> [Required tasks]:
- A) Return the passage of the NGC 4958 article from "NGC 4958 has" up to and including "38 millions) .", copied verbatim.
- B) According to the NGC 4958 article, what is the basis for considering the galaxy's nucleus active? Answer in one to three sentences.
- C) Per the NGC 4958 article, who discovered the galaxy, and on what date?

> [Text for analysis]:
▶
Observation data (J2000 epoch)
- Constellation: Virgo
- Right ascension: 13^{h} 05^{m} 48.9027^{s}
- Declination: −08° 01′ 12.799″
- Redshift: 0.004853 ± 0.000030
- Heliocentric radial velocity: 1,455 ± 9 km/s
- Distance: 39.2 ± 22.4 Mly (12.0 ± 6.9 Mpc)
- Group or cluster: NGC 4697 Group
- Apparent magnitude (V): 10.7

Characteristics
- Type: SB(r)0?
- Size: ~46,000 ly (14.2 kpc) (estimated)
- Apparent size (V): 4.1′ × 1.3′

Other designations
- UGCA 323, MCG -01-33-084, PGC 45313

= NGC 4958 =

Galaxy in the constellation Virgo

NGC 4958 is a barred lenticular galaxy in the constellation Virgo. The galaxy lies about 40 million light years away from Earth based on refshift-independent methods, which means, given its apparent dimensions, that NGC 4958 is approximately 45,000 light years across. Based on redshift the galaxy is about 80 million light years away. It was discovered by William Herschel on March 3, 1786. The galaxy is included in the Herschel 400 Catalogue. Through a small telescope it appears as a small but well concentrated circular glow.

NGC 4958 has an elliptical bulge embedded in a thick disk. A bright lens, measuring 1.8 by 0.45 arcminutes, with faint ansae surrounds the bulge. There is a possible ring with a diameter of 1.2 arcminutes. The nucleus is very bright. The optical spectrum of the nuclear region revealed the presence of a broad double-peaked H-alpha element, which was attributed to the presence of an accretion disk around the central supermassive black hole. Based on this spectrum the nucleus is considered to be active and has been characterised as a type 1 LINER. The mass of the supermassive black hole is estimated to be 10^{7.47±0.11} (28 - 38 millions) .

NGC 4958 is a member of the NGC 4697 Group, also known as LGG 314. Other members of the group include NGC 4697, NGC 4731, NGC 4775, NGC 4941, NGC 4951, and NGC 4948. NGC 4948 lies 14 arcminutes away, while NGC 4948A is 13.5 arcminutes away. It is part of the Virgo II Groups, a chain of groups extending from the Virgo Cluster.
◀
> [Provided data]:
▶
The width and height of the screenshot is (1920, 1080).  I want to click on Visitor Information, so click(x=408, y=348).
◀
▶
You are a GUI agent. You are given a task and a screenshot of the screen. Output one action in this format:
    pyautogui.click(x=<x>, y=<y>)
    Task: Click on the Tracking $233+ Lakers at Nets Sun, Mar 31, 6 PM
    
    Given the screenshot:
◀
> [Solution list]:
- A)
NGC 4958 has an elliptical bulge embedded in a thick disk. A bright lens, measuring 1.8 by 0.45 arcminutes, with faint ansae surrounds the bulge. There is a possible ring with a diameter of 1.2 arcminutes. The nucleus is very bright. The optical spectrum of the nuclear region revealed the presence of a broad double-peaked H-alpha element, which was attributed to the presence of an accretion disk around the central supermassive black hole. Based on this spectrum the nucleus is considered to be active and has been characterised as a type 1 LINER. The mass of the supermassive black hole is estimated to be 10^{7.47±0.11} (28 - 38 millions) .

- B) The optical spectrum of the nuclear region showed a broad double-peaked H-alpha element, which was attributed to an accretion disk around the central supermassive black hole. On the basis of this spectrum, the nucleus is considered active and has been characterised as a type 1 LINER.

- C) William Herschel discovered it on March 3, 1786.